> **WHAT THE TASK REQUIRES**:
In the copy, include every entry exactly but none of the pictures.

[[ INPUT DATA, beginning ]]

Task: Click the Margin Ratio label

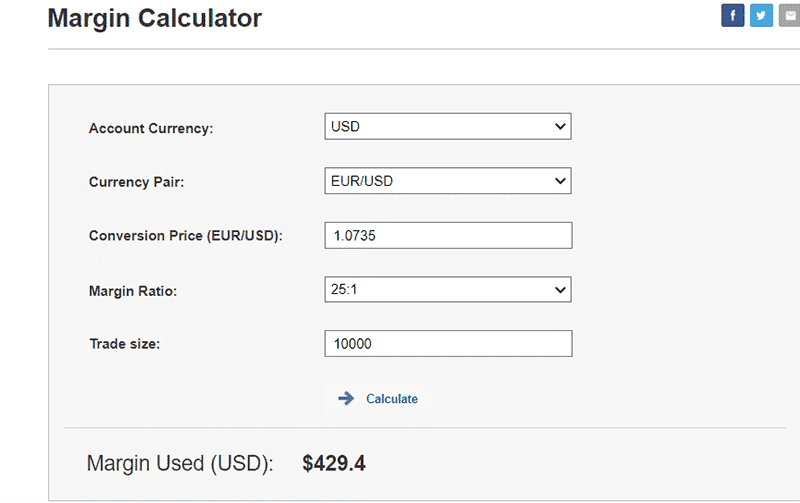Action: tap(133, 291)
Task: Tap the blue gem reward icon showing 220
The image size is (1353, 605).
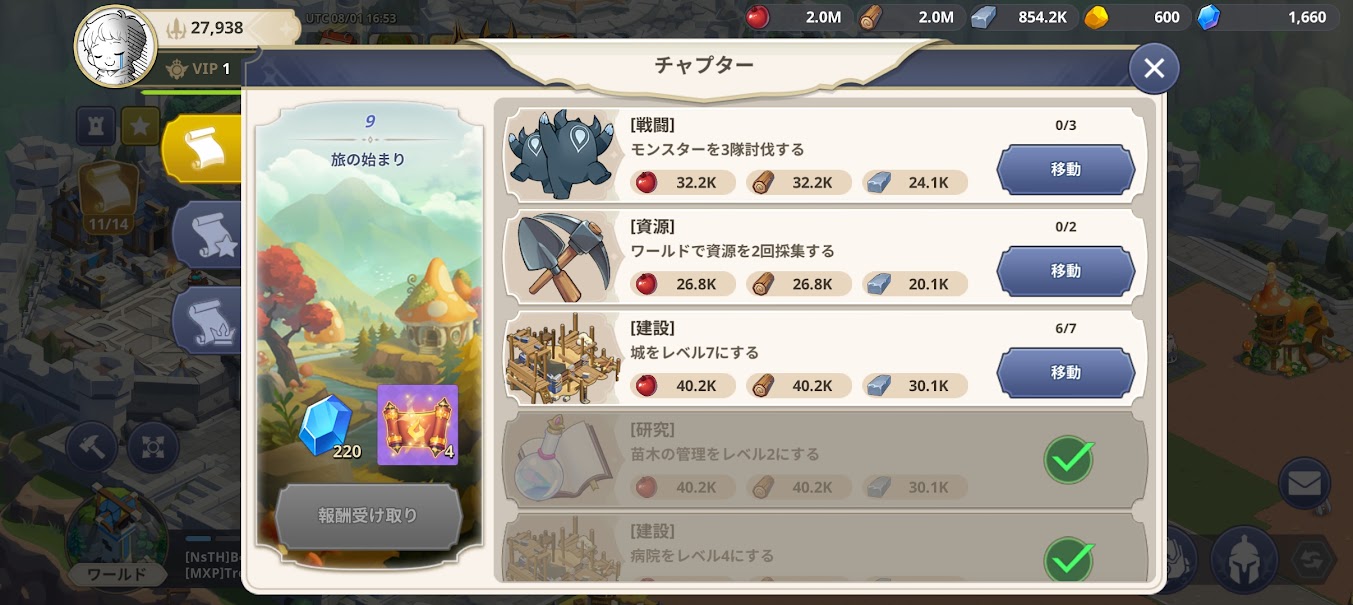Action: pyautogui.click(x=326, y=425)
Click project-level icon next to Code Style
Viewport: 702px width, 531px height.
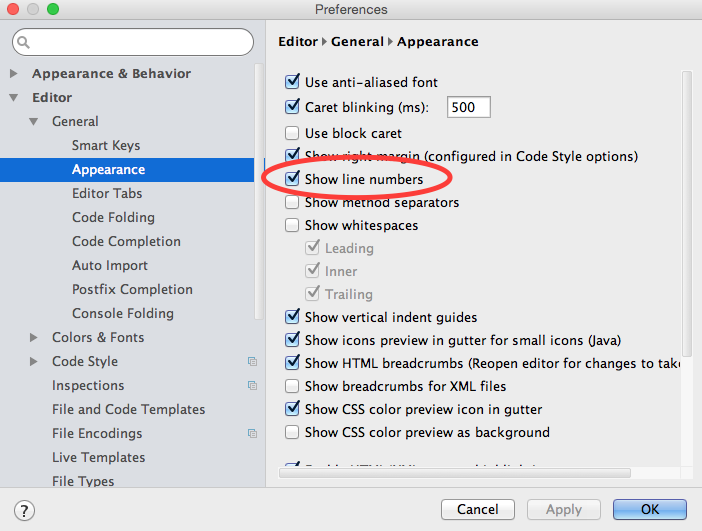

[[ INPUT DATA, end ]]

> **TASK RESULT**:
Task: Click the Margin Ratio label

Action: tap(133, 291)
Task: Tap the blue gem reward icon showing 220
The image size is (1353, 605).
Action: pyautogui.click(x=326, y=425)
Click project-level icon next to Code Style
Viewport: 702px width, 531px height.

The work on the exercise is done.